In summary, personal Prelatures are personal circumscriptions which are added to the dioceses in order to attend to peculiar pastoral needs of faithful belonging to different dioceses, governed by a Prelate as its proper Ordinary, who is helped in his pastoral task by its own presbyterium.[56] The circumscription described by the Code is thus a model for other types of personal circumscriptions, which are added or cumulated to the particular (primary) Churches. Thus, after considering the figure of the personal Prelature, the examination of the other types of personal circumscriptions can be made faster.

b) The Military Ordinariates

I do not think it is necessary to dwell much on this figure, since it has been used as a prototype of the cumulative jurisdiction−i.e., of personal circumscriptions which are added to the dioceses. It would be enough to briefly point out some characteristics, following the text of the Apostolic Constitution that regulates them.

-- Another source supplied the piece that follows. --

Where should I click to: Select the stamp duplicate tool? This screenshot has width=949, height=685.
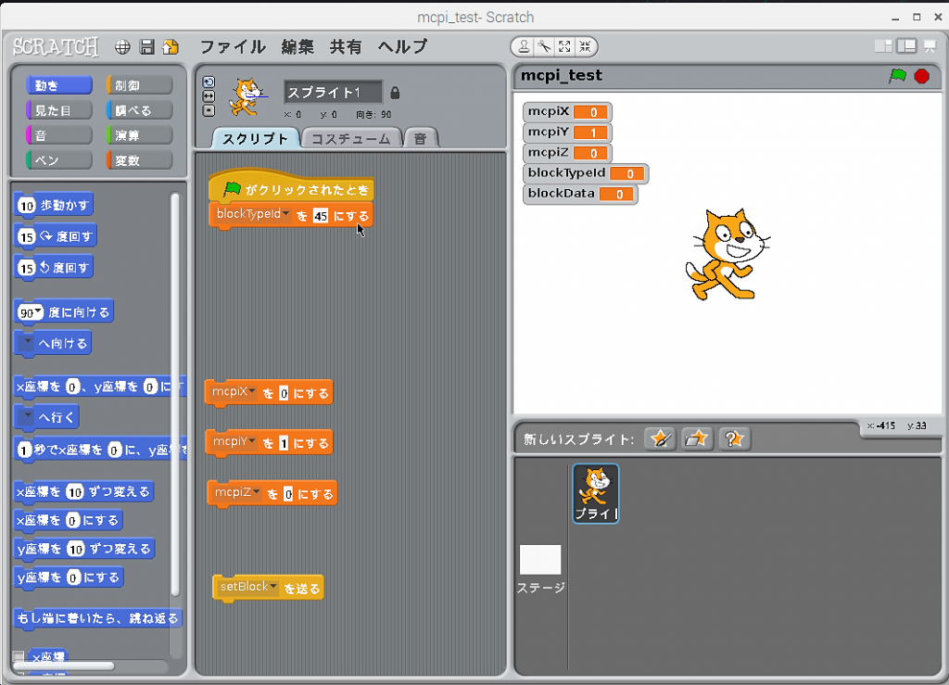pyautogui.click(x=525, y=46)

According to Art.1, §1 of Spirituali militum curae, military Ordinariates are peculiar ecclesiastical circumscriptions juridically similar to the dioceses, which are governed (aside by the universal legislation) by statutes given by the Holy See, and which are erected−as mentioned in the Proemio of the Constitution−in order to meet the special pastoral needs of the faithful in the military arising from their peculiar conditions of life. They are governed by a proper Ordinary, who is normally a bishop, who−even if they may not be bishops−are asimilated to the diocesan Bishop, except when the nature of the matter or a dispositive law establishes the contrary (Art.2, §1). His power is proper, personal and cumulative (Art.4).

Spirituali militum curae enumerates the faithful who belong to the Ordinariate (members of the Armed Forces, their relatives, those who frequent the military centers, those who exercise some office in the Ordinariate with the permission of the Ordinary), aside from those who the Statutes may determine. As already mentioned, these faithful continue belonging to the dioceses where they reside.

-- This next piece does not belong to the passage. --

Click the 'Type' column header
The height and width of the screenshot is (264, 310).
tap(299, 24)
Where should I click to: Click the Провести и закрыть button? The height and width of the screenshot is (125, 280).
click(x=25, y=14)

The presbyterium of the Ordinariate is composed of the clerics incardinated to it and those (secular or religious) who carry out a task therein (Art.6). The military chaplains are assimilated to the parish priests (Art.7), except when the nature of the matter or the statutes warrant otherwise, which would mean that such chaplains are capacitated to administer the same sacraments as the parish priests, i.e., the cumulation of the jurisdiction of the military Ordidnary with that of the diocesan Bishop is complete.

The similarities of the Ordinariates with the canonical figure of Personal Prelatures are[?] evident. In fact, during the initial stages of the elaboration of the New Code, the then military vicariates were considered as the prototype of personal prelatures. After doubts− regarding the theological and juridic nature of personal prelatures−arose in the last stage of the codification process, the legislator opted to exclude the military jurisdiction from the Code (thus avoiding putting the former in a specific framework), remitting itself to a posterior legislation for the regulation of the military chaplains (c.569). Through this Instruction, a new type of ecclesiastical circumscription was thus created, denominated with an expression used in 1940 for the military jurisdiction in Italy, which has now been defined with greater precision than what would have been possible in the brief formulation of the Code.

This type of circumscription does not have to follow the requirement of c.297 for personal prelatures of securing the consent of the diocesan Bishop in order to exercise its activities, since the Ordinariates are erected normally after an agreement of an international character between the Holy See and the political authority of the respective country, such that the Church is obliged to carry out this peculiar pastoral work in all the territory of the country. On the other hand, taking into consideration the characteristics of the pastoral work with the military, the faculty to erect a seminary remains subject to the prior approval of the Holy See (Art.6, §3 of Spirituali militum curae). Aside from these small details of divergence, it is good to underscore the substiantial identity between military Ordinariates and the figure of the Personal Prelature outlined in a general way in the Code, as a personal circumscription, added to already existing particular Churches, in order to carry out a special pastoral work.[57]

c) Ritual Ordinariates

A kind of ecclesiastical circumscription, not foreseen in the Code or in any other general norm, is that of the ritual Ordinariates, i.e., Ordinariates set up to take care of the faithful belonging to the Oriental rite in countries where the corresponding oriental hierarchy does not exist.[58] Already at the time of the celebration of Vatican Council II, there were five Ordinariates of this type.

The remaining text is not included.